Print the lines in the listing below that fall between the line with "Where should I click to: Select" and the line with "You are a computer-use agent. This", those two lines included, exactly as they stand and with nothing else.

─── DATA SHOWN

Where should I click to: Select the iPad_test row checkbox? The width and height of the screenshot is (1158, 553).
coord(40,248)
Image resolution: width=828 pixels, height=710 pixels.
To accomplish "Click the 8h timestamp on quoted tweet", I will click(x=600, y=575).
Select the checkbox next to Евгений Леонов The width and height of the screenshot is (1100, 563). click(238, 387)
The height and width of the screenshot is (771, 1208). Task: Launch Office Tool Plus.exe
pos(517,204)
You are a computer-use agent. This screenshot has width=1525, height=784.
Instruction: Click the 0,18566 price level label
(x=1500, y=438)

──────
─── DATA SHOWN

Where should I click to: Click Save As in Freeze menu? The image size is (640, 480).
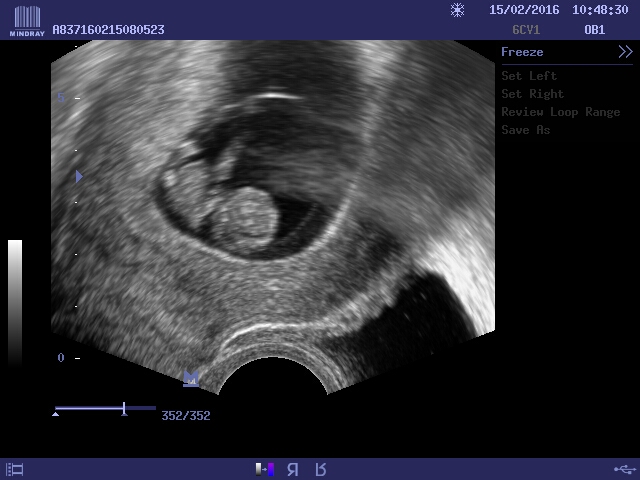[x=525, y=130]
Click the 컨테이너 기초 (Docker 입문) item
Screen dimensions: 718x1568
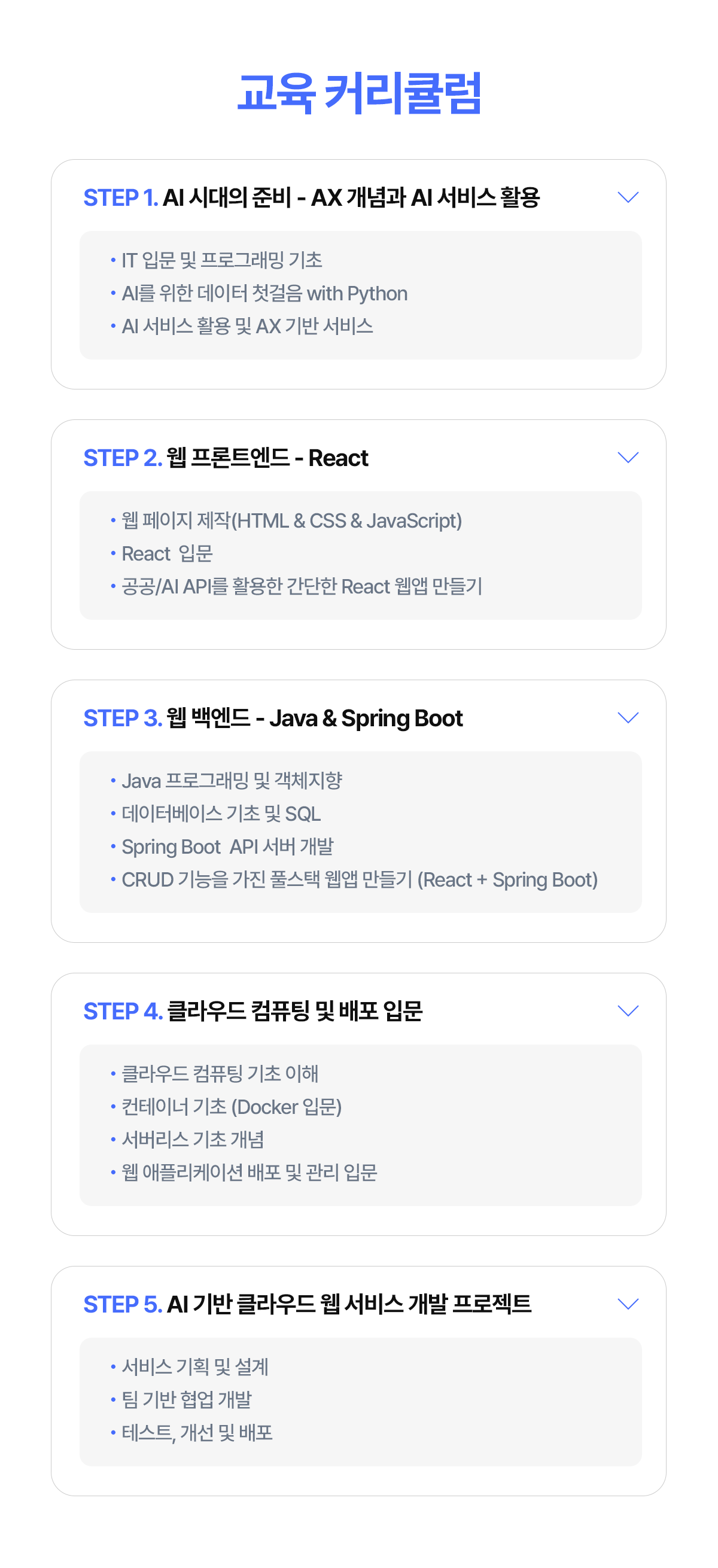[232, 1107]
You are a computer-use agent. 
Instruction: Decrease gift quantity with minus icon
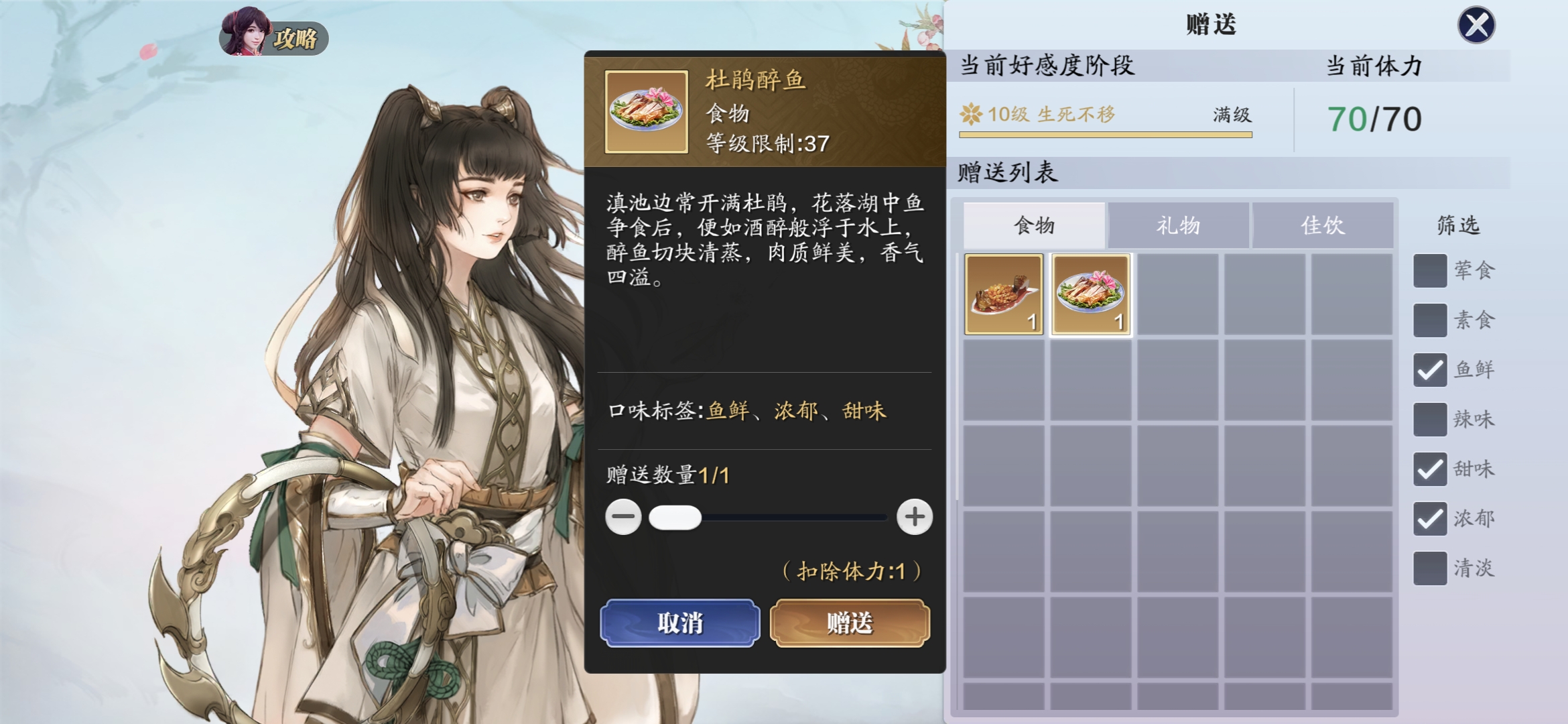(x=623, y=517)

──────
─── DATA SHOWN

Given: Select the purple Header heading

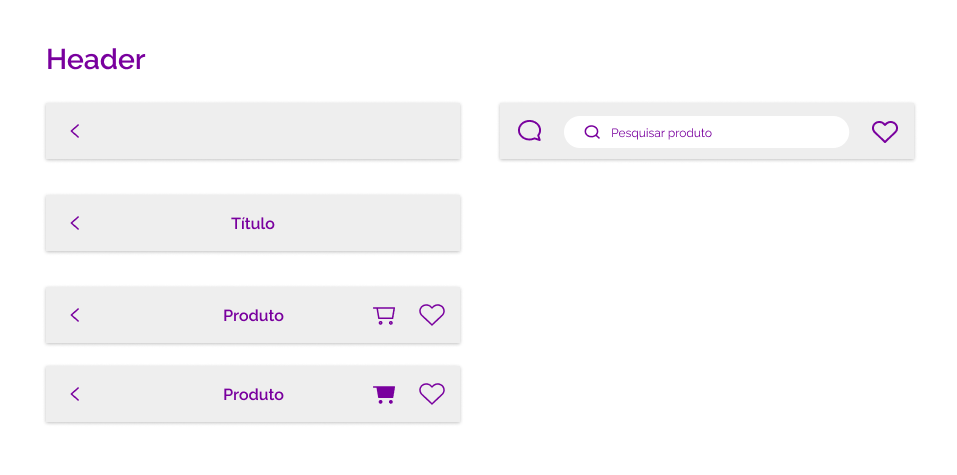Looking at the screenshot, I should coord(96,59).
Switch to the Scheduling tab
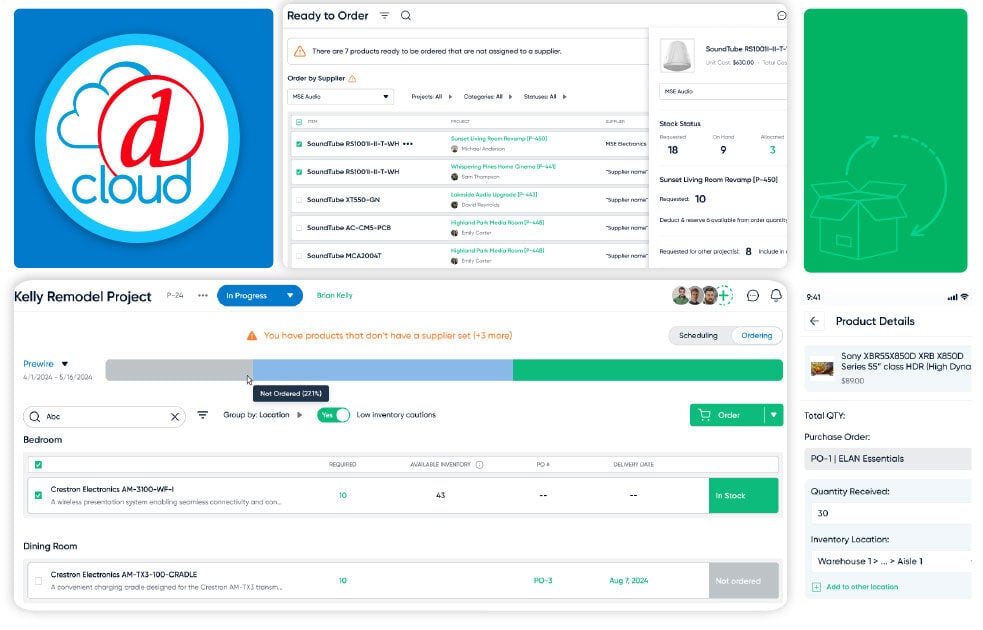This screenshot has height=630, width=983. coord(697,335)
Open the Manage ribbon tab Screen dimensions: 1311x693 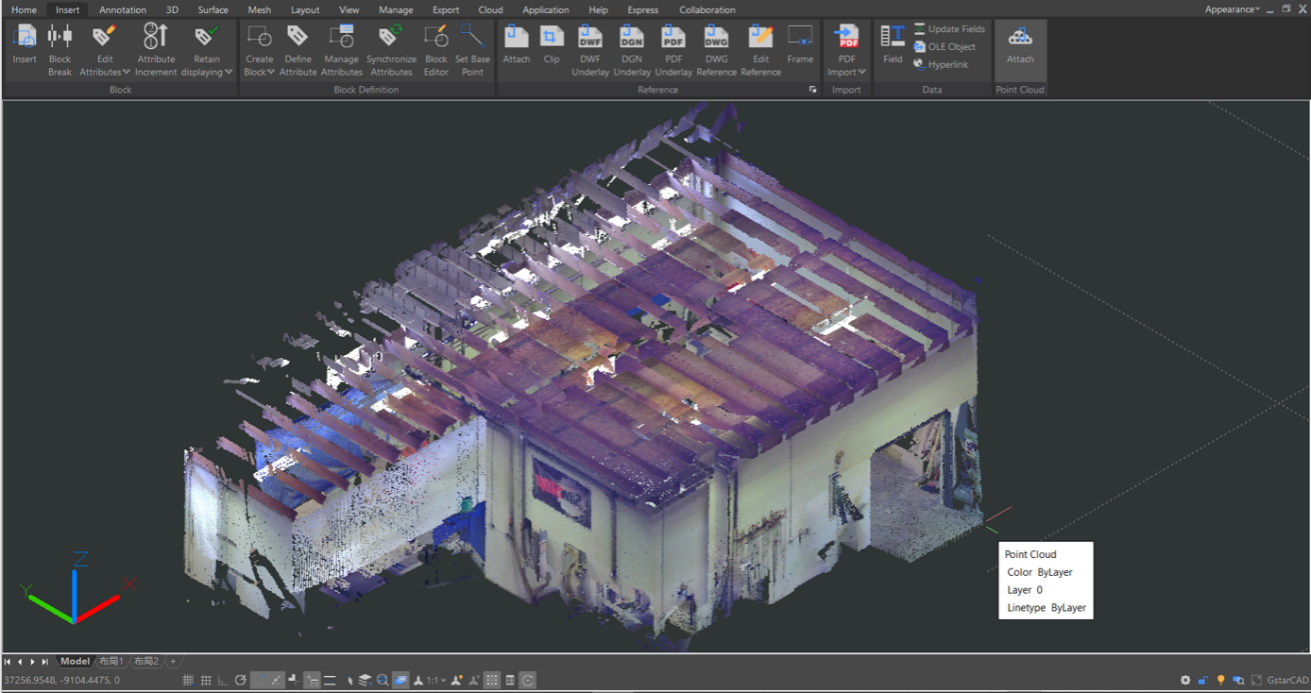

──────

--- ANSWER BOX ---
Where should I click to: Select the iPad_test row checkbox? The width and height of the screenshot is (1158, 553).
coord(40,248)
Image resolution: width=828 pixels, height=710 pixels.
To accomplish "Click the 8h timestamp on quoted tweet", I will click(x=600, y=575).
Select the checkbox next to Евгений Леонов The width and height of the screenshot is (1100, 563). click(238, 387)
The height and width of the screenshot is (771, 1208). Task: Launch Office Tool Plus.exe
pos(517,204)
You are a computer-use agent. This screenshot has width=1525, height=784.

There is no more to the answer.